Congress members of Parliament from Seemandhra on Friday hit out at the party leadership for not allowing them to move a resolution at the AICC conclave against the Centre's decision to divide Andhra Pradesh.
"It is undemocratic," party MP L Rajagopal said after the party leadership refused his request to move the unofficial resolution.
"The Congress did not honour my right to raise the matter. I am very sad about it," he said. Rajagopal said three party MPs from Seemandhra including Harsha Kumar and Sabbam Hari raised the banner of protest at the All India Congress Committee conclave against the Centre's decision to bifurcate the state.
"Initially we were denied entry at the AICC meet. They issued us special passes after the media reported the matter," the MP said adding that they used their Lok Sabha passes to get an entry at the venue.
The trio and other Seemandhra MPs -- Vundavalli Aruna Kumar, Rayapati Samba Siva Rao and Sai Pratap -- were denied passes for the AICC meet.
But they were given a special entry by the party leadership after media reported that they would hold a dharna outside the venue over denial of entry to them. Rajagopal said they met party General Secretary in-charge (organisation) Janardhan Dwivedi seeking his permission to move a resolution against the division of the state.
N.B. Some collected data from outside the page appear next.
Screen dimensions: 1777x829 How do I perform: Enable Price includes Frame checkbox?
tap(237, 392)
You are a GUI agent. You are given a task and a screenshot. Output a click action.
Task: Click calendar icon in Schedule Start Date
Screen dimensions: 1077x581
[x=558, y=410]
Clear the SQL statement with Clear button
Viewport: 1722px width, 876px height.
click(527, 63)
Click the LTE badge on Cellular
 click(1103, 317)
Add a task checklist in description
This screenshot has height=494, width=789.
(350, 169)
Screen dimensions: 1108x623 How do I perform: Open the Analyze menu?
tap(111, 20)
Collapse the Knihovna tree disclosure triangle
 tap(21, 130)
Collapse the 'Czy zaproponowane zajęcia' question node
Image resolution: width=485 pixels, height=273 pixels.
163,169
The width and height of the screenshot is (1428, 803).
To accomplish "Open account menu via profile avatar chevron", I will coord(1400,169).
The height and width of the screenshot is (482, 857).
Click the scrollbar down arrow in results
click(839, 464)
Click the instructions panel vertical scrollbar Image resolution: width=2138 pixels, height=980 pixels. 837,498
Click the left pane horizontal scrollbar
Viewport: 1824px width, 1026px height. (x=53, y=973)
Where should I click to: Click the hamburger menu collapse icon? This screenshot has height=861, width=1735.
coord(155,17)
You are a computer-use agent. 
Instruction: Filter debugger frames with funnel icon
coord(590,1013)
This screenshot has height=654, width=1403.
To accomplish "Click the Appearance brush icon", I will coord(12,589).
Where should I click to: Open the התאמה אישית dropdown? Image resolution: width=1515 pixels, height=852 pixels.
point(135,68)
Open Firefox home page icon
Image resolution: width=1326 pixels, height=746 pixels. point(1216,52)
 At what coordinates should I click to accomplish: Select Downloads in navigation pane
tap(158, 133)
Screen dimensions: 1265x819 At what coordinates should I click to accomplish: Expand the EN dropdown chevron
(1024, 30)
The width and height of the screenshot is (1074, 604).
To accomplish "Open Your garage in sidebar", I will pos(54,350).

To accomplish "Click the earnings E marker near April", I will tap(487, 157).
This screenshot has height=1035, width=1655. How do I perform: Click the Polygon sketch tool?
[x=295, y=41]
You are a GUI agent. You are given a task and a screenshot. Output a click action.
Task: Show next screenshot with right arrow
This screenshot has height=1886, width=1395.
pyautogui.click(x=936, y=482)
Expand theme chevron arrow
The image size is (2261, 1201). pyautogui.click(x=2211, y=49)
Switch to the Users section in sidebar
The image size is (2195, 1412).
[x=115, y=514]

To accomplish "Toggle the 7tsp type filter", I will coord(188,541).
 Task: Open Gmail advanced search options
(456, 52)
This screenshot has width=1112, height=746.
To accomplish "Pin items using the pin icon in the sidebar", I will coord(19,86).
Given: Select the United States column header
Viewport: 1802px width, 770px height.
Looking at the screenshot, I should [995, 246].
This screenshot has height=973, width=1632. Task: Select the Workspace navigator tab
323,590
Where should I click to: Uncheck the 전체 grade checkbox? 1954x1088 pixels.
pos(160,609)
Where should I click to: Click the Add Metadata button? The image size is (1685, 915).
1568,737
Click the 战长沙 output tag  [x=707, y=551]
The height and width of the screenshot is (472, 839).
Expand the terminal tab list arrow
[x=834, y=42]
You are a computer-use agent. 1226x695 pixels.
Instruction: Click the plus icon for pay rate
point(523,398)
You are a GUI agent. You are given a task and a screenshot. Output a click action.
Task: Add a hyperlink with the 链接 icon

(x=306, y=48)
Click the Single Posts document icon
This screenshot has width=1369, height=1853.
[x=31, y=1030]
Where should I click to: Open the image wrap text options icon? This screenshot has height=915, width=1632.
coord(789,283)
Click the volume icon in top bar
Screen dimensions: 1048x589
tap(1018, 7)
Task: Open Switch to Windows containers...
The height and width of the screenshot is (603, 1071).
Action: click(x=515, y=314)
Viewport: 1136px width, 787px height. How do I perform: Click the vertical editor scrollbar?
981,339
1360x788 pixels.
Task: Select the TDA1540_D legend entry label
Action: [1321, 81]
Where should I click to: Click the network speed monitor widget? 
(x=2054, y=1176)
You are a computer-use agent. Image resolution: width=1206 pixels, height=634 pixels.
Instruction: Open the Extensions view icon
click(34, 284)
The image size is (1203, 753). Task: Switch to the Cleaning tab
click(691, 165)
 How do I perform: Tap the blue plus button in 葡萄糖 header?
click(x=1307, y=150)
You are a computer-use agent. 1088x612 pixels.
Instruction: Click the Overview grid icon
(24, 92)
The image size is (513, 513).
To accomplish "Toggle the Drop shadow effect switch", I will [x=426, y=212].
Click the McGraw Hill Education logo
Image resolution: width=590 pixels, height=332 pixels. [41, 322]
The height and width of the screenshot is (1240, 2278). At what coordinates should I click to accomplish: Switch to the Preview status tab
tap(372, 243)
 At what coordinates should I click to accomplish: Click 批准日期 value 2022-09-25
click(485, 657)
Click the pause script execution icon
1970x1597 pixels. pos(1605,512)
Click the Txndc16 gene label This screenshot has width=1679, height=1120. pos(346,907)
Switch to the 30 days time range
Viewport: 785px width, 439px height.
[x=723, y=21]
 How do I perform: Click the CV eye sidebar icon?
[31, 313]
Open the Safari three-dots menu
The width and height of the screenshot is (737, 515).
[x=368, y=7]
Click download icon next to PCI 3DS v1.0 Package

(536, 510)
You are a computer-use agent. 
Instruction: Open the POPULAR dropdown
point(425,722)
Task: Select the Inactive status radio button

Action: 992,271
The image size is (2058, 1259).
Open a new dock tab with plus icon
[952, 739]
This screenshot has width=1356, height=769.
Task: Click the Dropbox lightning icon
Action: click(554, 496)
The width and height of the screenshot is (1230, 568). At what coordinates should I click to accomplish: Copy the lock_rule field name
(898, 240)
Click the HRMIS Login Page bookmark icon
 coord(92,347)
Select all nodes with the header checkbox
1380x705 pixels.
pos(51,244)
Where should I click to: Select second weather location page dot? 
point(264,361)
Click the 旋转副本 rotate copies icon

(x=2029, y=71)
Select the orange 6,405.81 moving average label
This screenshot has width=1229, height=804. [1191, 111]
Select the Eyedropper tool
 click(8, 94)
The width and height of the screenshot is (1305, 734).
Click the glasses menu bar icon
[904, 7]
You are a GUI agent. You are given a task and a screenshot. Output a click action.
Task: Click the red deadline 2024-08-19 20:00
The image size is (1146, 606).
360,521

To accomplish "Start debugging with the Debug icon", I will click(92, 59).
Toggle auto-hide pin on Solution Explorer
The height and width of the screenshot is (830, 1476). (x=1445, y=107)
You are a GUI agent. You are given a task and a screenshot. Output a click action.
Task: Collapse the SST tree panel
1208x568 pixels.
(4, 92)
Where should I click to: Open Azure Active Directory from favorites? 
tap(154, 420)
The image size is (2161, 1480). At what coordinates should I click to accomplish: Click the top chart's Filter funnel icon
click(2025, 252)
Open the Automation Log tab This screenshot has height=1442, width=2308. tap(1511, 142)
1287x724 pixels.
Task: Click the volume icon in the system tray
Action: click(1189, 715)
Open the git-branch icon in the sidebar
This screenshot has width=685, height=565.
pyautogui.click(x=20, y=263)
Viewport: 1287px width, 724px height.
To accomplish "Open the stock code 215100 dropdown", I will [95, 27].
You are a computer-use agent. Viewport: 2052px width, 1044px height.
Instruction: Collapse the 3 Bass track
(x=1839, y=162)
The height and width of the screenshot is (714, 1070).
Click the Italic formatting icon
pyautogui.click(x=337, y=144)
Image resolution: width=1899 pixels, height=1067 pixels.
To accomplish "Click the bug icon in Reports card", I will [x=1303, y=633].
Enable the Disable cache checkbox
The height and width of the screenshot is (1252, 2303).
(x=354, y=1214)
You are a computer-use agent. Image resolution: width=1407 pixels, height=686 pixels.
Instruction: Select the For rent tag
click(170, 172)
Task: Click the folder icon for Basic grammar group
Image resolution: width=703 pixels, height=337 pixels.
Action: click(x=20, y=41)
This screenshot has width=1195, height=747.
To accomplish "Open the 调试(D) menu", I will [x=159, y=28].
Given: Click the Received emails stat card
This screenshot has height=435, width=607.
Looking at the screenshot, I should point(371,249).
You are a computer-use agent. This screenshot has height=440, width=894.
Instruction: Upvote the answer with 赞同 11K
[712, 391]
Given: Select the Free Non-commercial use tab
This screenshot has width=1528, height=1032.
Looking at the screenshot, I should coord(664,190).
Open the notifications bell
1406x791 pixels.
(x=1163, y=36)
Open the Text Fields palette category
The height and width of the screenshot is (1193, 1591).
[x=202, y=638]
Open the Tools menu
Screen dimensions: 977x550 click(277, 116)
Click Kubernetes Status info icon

But Dwivedi conveyed his helplessness to them.
"In a democratic country, a democratic party such as the Congress should go by the written Constitution which gives opportunity to any member to move an unofficial resolution," Rajagopal said.
In a letter three days ago to Dwivedi, the Vijayawada MP had said, "In the national interest, we oppose further division of states. It is resolved to reverse the July 30, 2013 CWC Resolution of requesting the central government to take steps in accordance with the Constitution of India to form a separate state of Telangana."
The Congress in the state is divided on regional lines as also other parties on the issue of Telangana. Andhra Pradesh is the only major state where Congress is in power on its own for the past 10 years.